Incertidumbre en firmas constructoras por recursos legales contra Tren Maya

© borphy/istockphoto.com

Los recursos legales que pueblos originarios han obtenido contra el Tren Maya, la obra prioritaria del Gobierno mexicano para el sureste del país, causan incertidumbre para las empresas constructoras.

Las dudas han arreciado tras confirmarse esta semana la suspensión provisional de nuevas obras del Tren Maya en el estado de Yucatán. Pueblos originarios de los municipios de Chocholá, Mérida e Izamal promueven un amparo.

El freno temporal afecta al tramo 3, cuya licitación ganó un consorcio integrado por la española AZVI y las mexicanas Construcciones Urales y Gami Ingeniería e Instalaciones por unos US$509,6 millones.

Además, la consultora española de ingeniería UG21 anunció en julio pasado que ganó un contrato para la supervisión técnica y verificación de calidad de la construcción de la plataforma y vía del Tren Maya desde Calkiní, Campeche a Izamal, lo que también corresponde al tramo 3.

En el contrato de US$11,1 millones también participan las firmas Coniisa e Ipimsa, filial de Prointec (Grupo Indra).

Apuros en otros tramos

El tramo 4, de Izamal a Cancún, incluye dos estaciones en Yucatán, las de Chichen Itzá y Valladolid, por lo que el freno también podría afectar las obras nuevas del Grupo ICA, a quien se le adjudicó un contrato por US$1,350 millones.

El Tren Maya, una de las obras prioritarias del presidente Andrés Manuel López Obrador, con una inversión de 6.294 millones de dólares, recorrerá cerca de 1.554 kilómetros en los cincos estados del sureste: Chiapas, Tabasco, Campeche, Yucatán y Quintana Roo.

Pero desde antes del arranque de las obras, en junio pasado, organizaciones civiles han presentado recursos legales contra su construcción. Por ejemplo, el Centro por la Justicia y el Derecho Internacional (Cejil), Kanan Derechos Humanos y Múuch’ Xiinbal, responsables del amparo en Yucatán.

Por ahora, solo afecta a obras nuevas de Yucatán. Sin embargo, en diciembre comunidades originarias también obtuvieron un recurso legal para frenar construcciones del segundo tramo, que va de Escárcega a Calkiní, en Campeche.

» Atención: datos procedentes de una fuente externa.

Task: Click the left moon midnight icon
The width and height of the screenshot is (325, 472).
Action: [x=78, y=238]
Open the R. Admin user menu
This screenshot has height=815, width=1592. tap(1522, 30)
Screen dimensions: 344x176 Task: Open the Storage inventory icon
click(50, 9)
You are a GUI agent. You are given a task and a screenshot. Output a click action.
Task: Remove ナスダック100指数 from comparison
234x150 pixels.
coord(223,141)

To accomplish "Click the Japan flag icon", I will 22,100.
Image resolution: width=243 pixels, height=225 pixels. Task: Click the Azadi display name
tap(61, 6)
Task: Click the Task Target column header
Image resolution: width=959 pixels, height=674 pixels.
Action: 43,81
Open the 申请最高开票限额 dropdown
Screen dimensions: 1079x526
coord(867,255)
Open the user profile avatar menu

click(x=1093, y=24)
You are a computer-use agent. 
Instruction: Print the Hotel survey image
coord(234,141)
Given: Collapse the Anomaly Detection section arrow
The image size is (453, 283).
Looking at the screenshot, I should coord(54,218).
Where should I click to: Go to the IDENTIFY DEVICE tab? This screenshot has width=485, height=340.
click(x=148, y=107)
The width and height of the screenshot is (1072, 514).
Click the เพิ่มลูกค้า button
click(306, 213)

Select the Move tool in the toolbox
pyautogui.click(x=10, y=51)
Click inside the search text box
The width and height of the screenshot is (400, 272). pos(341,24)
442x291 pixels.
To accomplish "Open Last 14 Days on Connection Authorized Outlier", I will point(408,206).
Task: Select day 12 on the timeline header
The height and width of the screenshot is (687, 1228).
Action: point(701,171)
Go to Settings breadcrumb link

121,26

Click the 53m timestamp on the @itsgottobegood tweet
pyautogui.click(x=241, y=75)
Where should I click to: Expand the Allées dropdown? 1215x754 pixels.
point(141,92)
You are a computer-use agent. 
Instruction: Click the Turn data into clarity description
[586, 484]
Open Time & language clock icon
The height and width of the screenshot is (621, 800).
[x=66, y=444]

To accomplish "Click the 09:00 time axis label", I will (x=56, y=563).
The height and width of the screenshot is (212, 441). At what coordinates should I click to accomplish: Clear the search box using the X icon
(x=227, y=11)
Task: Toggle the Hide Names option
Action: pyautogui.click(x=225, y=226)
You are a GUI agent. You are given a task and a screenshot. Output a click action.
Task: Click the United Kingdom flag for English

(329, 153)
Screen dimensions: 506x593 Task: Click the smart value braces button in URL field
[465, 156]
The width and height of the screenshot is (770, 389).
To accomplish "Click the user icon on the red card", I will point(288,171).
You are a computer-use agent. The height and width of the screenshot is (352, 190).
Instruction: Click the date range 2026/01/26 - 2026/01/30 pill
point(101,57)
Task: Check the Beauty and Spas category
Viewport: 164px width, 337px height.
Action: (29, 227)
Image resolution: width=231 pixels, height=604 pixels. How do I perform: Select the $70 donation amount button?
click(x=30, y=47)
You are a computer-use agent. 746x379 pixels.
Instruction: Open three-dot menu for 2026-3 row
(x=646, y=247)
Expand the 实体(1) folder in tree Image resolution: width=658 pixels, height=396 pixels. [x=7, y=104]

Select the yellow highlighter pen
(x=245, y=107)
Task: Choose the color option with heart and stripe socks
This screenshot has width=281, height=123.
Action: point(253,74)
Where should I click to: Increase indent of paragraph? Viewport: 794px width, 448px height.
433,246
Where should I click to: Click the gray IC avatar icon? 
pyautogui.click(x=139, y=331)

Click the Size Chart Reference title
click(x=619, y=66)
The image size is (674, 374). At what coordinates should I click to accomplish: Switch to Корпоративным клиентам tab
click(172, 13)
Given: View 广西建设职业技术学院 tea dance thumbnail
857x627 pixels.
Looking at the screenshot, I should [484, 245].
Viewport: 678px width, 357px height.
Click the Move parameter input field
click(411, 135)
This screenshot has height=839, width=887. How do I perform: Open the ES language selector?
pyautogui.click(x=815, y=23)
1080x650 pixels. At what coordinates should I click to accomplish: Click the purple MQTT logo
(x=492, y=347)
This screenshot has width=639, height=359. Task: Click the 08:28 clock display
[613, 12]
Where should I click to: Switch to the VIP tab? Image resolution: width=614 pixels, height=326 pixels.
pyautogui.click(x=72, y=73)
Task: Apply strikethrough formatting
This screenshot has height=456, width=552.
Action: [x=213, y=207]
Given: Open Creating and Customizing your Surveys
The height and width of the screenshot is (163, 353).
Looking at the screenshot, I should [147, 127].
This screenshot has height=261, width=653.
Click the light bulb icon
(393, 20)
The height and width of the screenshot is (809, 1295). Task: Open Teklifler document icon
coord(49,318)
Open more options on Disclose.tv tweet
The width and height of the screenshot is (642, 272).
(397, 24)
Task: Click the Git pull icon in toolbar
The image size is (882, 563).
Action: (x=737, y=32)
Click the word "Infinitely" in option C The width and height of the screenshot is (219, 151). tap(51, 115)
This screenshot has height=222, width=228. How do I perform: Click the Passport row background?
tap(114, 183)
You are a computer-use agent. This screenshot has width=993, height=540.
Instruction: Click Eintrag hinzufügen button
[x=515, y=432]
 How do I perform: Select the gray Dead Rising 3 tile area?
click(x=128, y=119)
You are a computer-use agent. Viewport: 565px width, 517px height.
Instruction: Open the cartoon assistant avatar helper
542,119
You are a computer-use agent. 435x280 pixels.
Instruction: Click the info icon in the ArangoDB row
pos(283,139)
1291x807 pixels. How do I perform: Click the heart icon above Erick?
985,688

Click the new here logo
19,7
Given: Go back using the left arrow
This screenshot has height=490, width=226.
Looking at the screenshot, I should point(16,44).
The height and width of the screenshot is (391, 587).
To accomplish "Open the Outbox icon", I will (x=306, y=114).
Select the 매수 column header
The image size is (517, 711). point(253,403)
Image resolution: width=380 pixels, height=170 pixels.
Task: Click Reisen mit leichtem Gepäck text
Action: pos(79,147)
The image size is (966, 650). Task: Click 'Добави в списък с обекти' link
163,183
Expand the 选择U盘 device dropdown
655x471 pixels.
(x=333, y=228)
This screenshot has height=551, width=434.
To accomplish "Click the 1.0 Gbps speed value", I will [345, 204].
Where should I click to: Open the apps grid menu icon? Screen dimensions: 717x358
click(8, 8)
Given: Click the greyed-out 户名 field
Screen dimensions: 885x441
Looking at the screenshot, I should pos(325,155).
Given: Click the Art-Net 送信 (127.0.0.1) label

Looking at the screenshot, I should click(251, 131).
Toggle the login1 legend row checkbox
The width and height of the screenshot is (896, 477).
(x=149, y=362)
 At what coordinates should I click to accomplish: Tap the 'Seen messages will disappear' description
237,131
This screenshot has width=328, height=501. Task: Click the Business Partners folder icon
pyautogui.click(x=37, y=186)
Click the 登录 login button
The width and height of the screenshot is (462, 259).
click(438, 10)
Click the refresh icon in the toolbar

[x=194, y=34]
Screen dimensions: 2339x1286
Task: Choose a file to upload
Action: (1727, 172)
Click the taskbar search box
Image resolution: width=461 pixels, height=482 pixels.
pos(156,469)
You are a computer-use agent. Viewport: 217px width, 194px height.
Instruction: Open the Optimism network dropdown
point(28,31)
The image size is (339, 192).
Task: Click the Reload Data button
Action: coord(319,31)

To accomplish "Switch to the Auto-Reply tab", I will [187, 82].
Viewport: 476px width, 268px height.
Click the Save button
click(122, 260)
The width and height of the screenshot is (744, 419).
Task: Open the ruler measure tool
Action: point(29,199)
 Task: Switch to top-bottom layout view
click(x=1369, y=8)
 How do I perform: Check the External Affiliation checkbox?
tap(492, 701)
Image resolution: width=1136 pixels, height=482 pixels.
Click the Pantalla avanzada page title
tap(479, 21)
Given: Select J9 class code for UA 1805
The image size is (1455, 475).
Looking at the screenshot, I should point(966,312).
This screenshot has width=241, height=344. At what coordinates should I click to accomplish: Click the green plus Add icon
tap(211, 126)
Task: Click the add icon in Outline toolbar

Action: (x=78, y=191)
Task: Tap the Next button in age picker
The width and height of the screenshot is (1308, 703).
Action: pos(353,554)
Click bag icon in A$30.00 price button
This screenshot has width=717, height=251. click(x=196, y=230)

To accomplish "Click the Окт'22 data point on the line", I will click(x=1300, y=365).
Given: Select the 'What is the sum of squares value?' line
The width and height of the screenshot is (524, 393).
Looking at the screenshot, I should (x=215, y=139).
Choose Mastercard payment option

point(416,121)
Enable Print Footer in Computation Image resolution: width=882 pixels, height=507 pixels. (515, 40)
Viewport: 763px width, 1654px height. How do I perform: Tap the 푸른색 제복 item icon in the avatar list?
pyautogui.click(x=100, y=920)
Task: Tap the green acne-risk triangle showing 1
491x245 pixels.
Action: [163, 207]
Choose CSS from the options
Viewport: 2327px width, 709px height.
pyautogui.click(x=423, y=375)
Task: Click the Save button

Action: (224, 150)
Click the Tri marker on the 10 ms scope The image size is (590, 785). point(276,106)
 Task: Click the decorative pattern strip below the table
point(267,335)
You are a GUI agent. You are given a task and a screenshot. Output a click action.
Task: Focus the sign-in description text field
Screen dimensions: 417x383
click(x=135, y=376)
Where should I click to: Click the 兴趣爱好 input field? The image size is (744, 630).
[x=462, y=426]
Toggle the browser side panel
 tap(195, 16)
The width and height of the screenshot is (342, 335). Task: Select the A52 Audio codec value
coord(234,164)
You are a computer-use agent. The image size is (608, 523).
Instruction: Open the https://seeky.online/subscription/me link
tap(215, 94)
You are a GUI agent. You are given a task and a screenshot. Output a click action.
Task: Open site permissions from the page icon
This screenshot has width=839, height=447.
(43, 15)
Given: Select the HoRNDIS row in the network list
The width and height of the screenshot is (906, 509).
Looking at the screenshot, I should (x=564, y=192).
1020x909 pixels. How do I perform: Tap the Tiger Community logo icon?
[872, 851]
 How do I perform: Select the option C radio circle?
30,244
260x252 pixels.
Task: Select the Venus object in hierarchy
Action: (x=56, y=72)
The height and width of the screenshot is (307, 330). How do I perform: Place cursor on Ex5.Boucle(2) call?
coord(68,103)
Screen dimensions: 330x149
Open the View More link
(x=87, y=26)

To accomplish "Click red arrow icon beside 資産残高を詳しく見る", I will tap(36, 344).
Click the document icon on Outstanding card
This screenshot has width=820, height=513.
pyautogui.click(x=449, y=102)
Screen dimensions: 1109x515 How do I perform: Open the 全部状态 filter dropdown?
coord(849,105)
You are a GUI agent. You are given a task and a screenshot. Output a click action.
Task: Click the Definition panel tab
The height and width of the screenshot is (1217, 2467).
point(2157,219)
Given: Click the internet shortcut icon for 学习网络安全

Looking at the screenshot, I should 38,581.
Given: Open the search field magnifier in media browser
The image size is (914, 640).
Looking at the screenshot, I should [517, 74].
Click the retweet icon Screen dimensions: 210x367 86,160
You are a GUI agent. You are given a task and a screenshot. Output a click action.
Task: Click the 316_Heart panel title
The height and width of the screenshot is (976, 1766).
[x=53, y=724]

El tramo 2 se adjudicó el pasado 30 de abril al consorcio liderado por la mexicana CICSA y la española FCC, ambas controladas por el magnate Carlos Slim, por una oferta económica de US$927,7 millones.

Pase lo que pase

Pese a estos recursos legales, el Fondo Nacional de Fomento al Turismo (Fonatur) argumentó que no hay «ninguna suspensión al Tren Maya» confirmada.

El director general de Fonatur, Rogelio Jiménez Pons, manifestó que el Tren Maya terminará este 2021 con un avance del 30% «a como dé lugar».

También descartó afectaciones en otros tramos por estos amparos. «No nos ha afectado porque mientras tengamos 1,500 kilómetros de trabajos y esto no esté generalizado sí ha sido muy puntual», sostuvo.